A Conversation with Tim Westmoreland

By Colin Cox (C’26)

On February 21 our class had the privilege of hearing Tim Westmoreland, a professor of practice emeritus at Georgetown Law, speak on his experience in the federal government helping to shape health care policy. He shared with us how growing up with parents that worked in a tuberculosis sanitarium formed his desire be involved in the health care system. This inspired him to do health law, but the field was undeveloped when he went to law school. Now it is a burgeoning field in the legal world with many subfields. However, at the time he graduated from law school, Professor Westmoreland could not find any significant firms dedicated to health law. It was actually by a very lucky coincidence that a committee in the U.S. House of Representatives was being organized, requiring experts in health law. Professor Westmoreland described this as being a very rare occurrence. He then shared the usefulness of getting a J.D., saying that it frequently opens doors to career opportunities in a wide variety of jobs outside of just practicing law. Especially for those interested in health policy, going to law school for only three years might be more financially advantageous as well as time-saving over pursuing an M.D. and becoming a physician.

- [GIVEN DATA]
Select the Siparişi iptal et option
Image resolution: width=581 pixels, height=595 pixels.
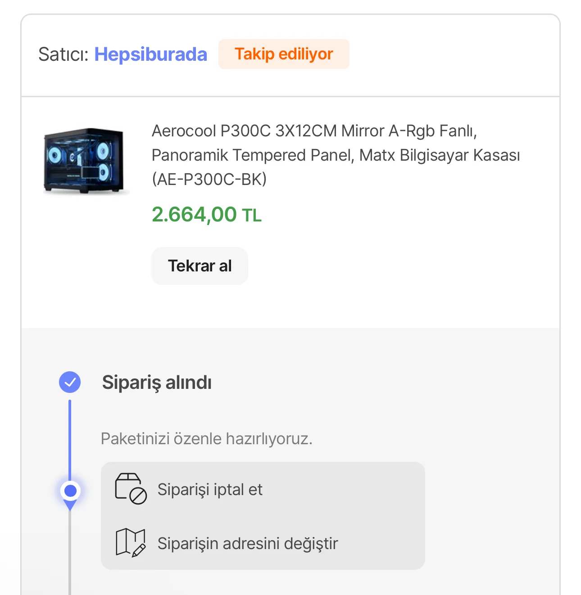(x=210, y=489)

--

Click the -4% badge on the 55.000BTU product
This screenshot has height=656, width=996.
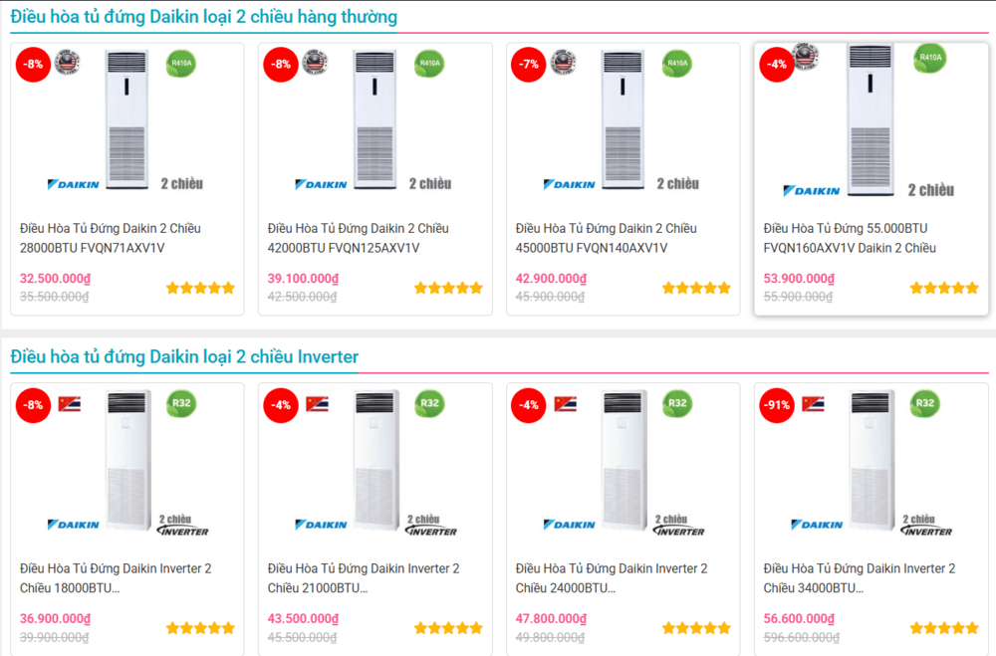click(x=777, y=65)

--

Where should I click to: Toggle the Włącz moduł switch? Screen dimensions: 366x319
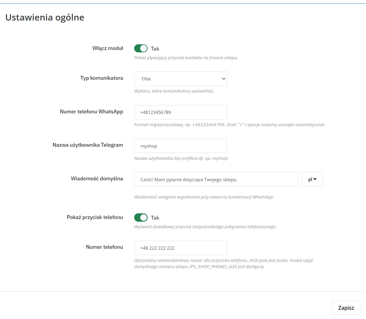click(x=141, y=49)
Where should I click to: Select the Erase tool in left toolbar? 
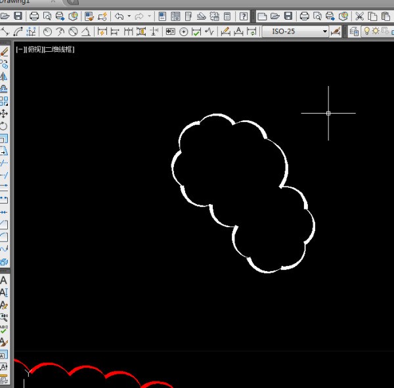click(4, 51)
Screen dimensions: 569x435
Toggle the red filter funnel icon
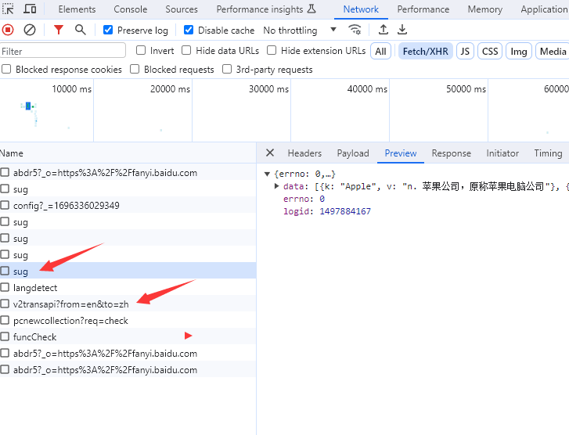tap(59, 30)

- [ASSIGNMENT] In the account of Tim Westmoreland's talk, where did his parents work while he was growing up?

- [RESULT] In a tuberculosis sanitarium.